Given this perceived and practiced way of thinking, any perceived or real
threat to the status quo from within or out will be met with deadly force as
we witnessed in Eastern Saudi Arabia on March 11, 2011, when a planned
demonstration by citizens across the country to demand political reforms was
never allowed to materialize.
The system mobilized its multiple
ferocious security apparatus, set roadblocks and issued calamitous warnings
to anyone or group who dare take to the streets and stipulate any change in
the established order. In addition some royals, like Princess Norah Bint
Bandar, and former Saudi Ambassador to Brittan and the US, Turki Al-Faisal,
attacked the pro democracy Saudis and told the population they should shut
up and be grateful to the ruling family for feeding and protecting them.*
Sending their soldiers to (help) crush the Bahraini people’s
legitimate demands for freedom and justice is an extension of the autocratic
Arab dynasties of the Gulf region’s domestic policies and practices. They
have two objectives: One is to send a deadly message to their captive
citizens and the other is to draw Iran into the conflict so the US will come
to their rescue and destroy Iran’s military and economic infrastructure.
This would eliminate the last rival to the Saudi domination in the region.
Once this is done, the Arab despots of the Gulf would turn to China and
Russia for full partnership on the expense of their long time Western allies
and defenders.
Iran has a clear design on the small Arab Gulf weak
Emirates, Sultanates and Kingdoms where many oppressed, marginalized and
threatened Arab Shiites reside. However, if it were not for the Sunni Arab
ruling families’ maltreatment of their religious minorities, Iran's success
in making headway in the Gulf would be very limited. Arab Shiites are
culturally, linguistically and historically Arabs. However because of their
oppression by their government due to their religious orientation, they seek
help from Iran with whom they share religious belief. Oppressed,
marginalized and threatened people seek help from anyone who is willing to
lend a helping hand.
Arab and Muslim Libyans beg Christians to
invade their country and save them from their own Arab and Muslim butchers
on Saturday, March 19, 2011. Bosnian Muslims were saved in 1995-6 by
Christians when their Muslim brethren stood by while they were massacred by
the Serbs.
The Saudi absolute monarchy’s (intervention) of Bahrain,
under the disguise of restoring order in that little autocratically ruled
island of 600,000 people, mostly Shiites, is to prevent democracy from
taking place next door, at home or anywhere in Arab and Muslim countries.

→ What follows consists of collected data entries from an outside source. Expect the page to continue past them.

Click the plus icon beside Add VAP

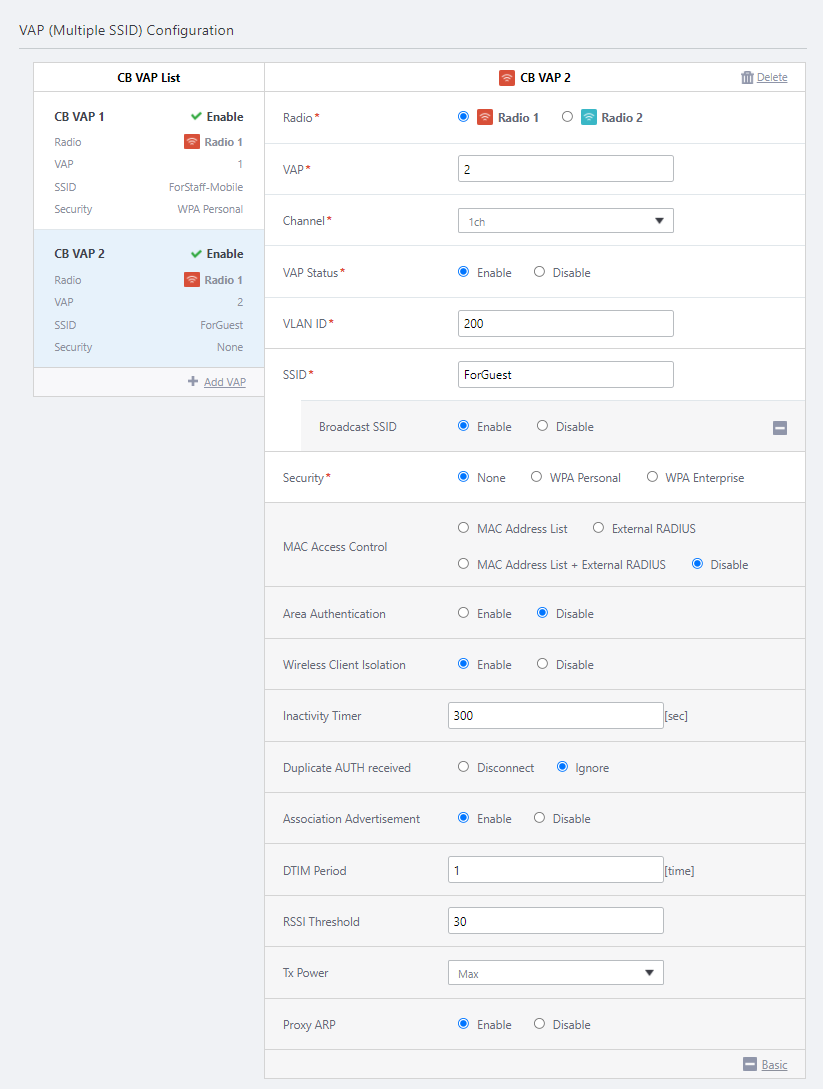click(193, 382)
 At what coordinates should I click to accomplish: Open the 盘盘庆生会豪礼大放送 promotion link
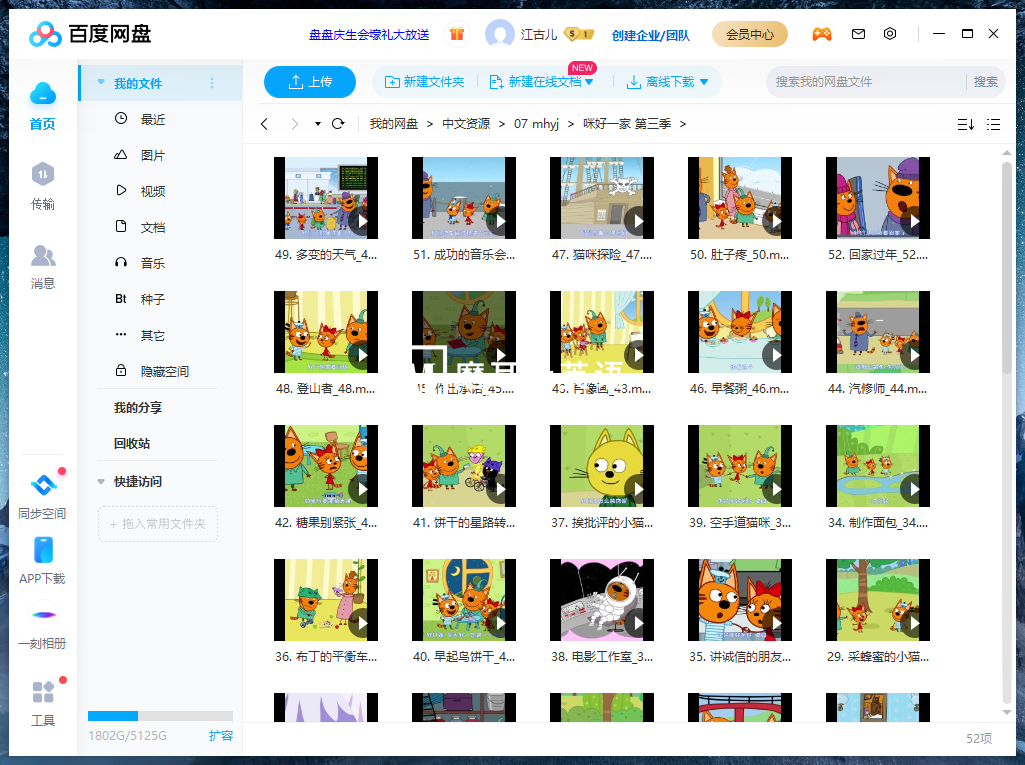point(371,33)
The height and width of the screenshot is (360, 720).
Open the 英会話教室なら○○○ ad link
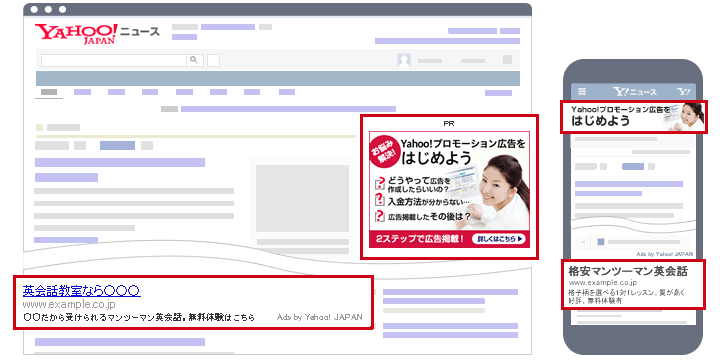coord(82,290)
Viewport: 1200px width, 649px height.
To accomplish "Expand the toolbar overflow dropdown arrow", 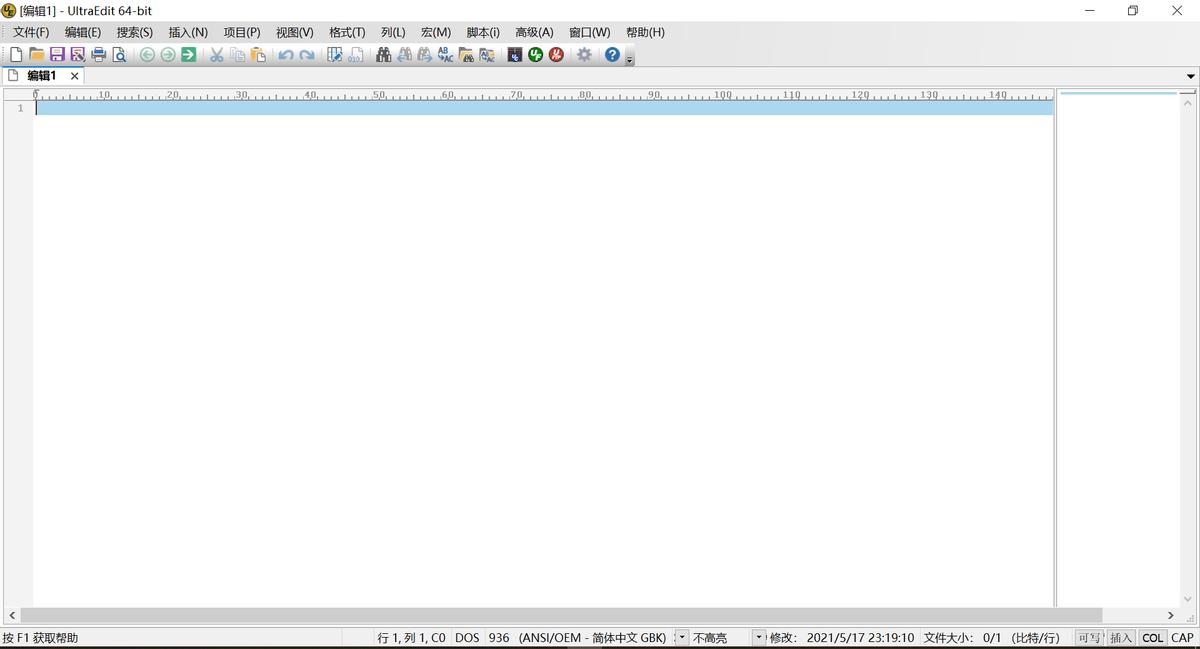I will tap(628, 59).
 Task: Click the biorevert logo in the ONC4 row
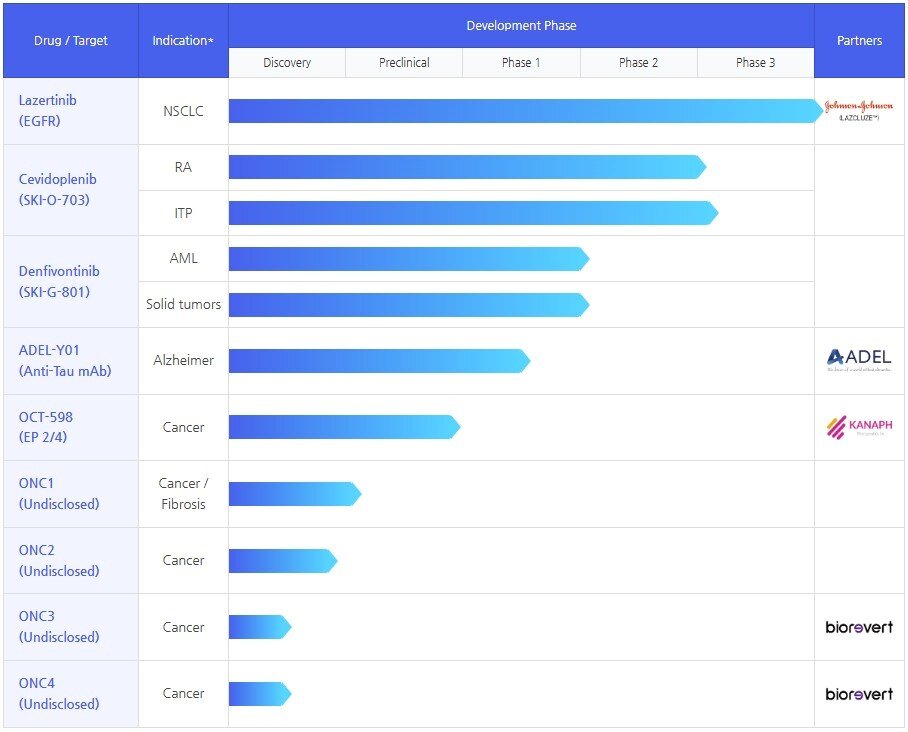[x=859, y=693]
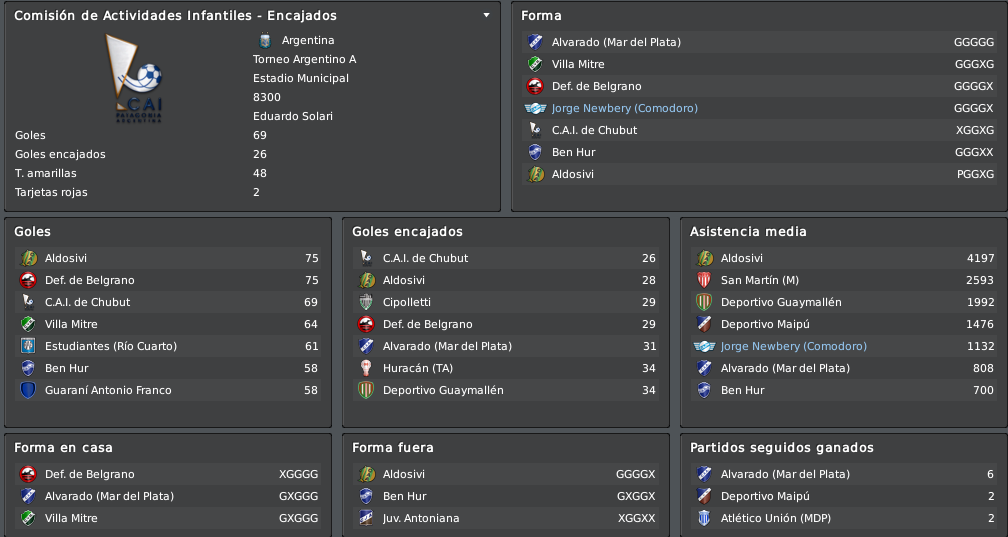
Task: Select the Estadio Municipal stadium text
Action: click(x=300, y=78)
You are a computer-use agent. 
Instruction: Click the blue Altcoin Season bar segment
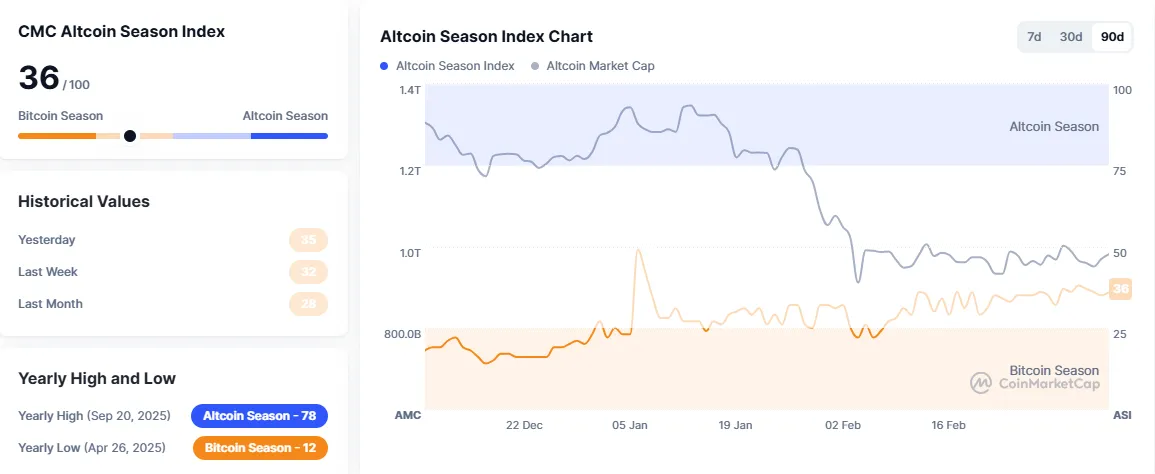289,136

More dangerous, the Saudi ruling family wants to draw Iran into the fray so
the US would find it necessary to come to the Saudi and other despotic
dynasties defense.
What Washington and its Western allies should be
doing in earnest is to help expedite democratic reforms in Saudi Arabia
before they will have no choice, but to intervene militarily to protect the
oil fields of Arabia and its shipping routs in the Gulf region without which
the world economy would collapse, at least at this juncture.
Saudi King’s Speech
CDHR’s Analysis:
Looking frail and sounding slow, King Abdullah read a prepared statement
on his government’s TV on Friday, March 18, 2011, where he stressed the
importance of the very same policy that millions of Saudis, especially the
young men and women (approximately 60-70% of the population is under 25) are
rejecting: religious totalitarianism, along with its extremist enforcers,
the Ulama (religious scholars), and their ferocious religious police. The
king praised the religious establishment, the military men, and the security
forces for their dedication to “religion and nation.” After his religious
blessings and greetings, King Abdullah said, “Allow me to address the high
ranking Ulama (the main ruling family’s defenders and source of legitimacy)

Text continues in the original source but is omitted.